Dataset entries
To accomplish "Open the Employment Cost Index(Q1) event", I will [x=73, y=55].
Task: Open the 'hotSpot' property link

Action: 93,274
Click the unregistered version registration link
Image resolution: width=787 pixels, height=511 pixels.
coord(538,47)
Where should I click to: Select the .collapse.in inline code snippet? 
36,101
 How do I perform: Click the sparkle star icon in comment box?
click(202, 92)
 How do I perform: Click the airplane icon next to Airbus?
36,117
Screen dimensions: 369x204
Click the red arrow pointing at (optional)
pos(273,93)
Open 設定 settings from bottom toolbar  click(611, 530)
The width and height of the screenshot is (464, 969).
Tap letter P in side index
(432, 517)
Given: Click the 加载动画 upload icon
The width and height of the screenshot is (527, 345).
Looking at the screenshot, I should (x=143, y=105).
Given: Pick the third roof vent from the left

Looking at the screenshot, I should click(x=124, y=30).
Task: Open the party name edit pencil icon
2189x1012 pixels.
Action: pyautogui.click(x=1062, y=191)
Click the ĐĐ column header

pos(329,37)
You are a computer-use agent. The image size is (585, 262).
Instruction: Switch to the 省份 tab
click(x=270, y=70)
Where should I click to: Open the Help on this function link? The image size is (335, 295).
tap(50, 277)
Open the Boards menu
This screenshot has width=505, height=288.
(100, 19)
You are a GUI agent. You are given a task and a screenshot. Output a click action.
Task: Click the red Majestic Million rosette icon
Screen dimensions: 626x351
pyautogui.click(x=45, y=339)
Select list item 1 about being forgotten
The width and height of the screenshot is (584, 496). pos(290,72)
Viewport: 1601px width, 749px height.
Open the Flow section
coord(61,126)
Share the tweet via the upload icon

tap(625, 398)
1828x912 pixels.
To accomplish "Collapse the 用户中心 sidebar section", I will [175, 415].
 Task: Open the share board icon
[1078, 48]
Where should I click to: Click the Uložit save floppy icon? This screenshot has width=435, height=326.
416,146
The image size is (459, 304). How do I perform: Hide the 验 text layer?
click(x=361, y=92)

The task
Search the records for the string "agent", and copy every line that holds it.

Result of the exercise
You are a computer-use agent. The image size is (585, 262).
You are a GUI agent. You are given a task and a screenshot. Output a click action.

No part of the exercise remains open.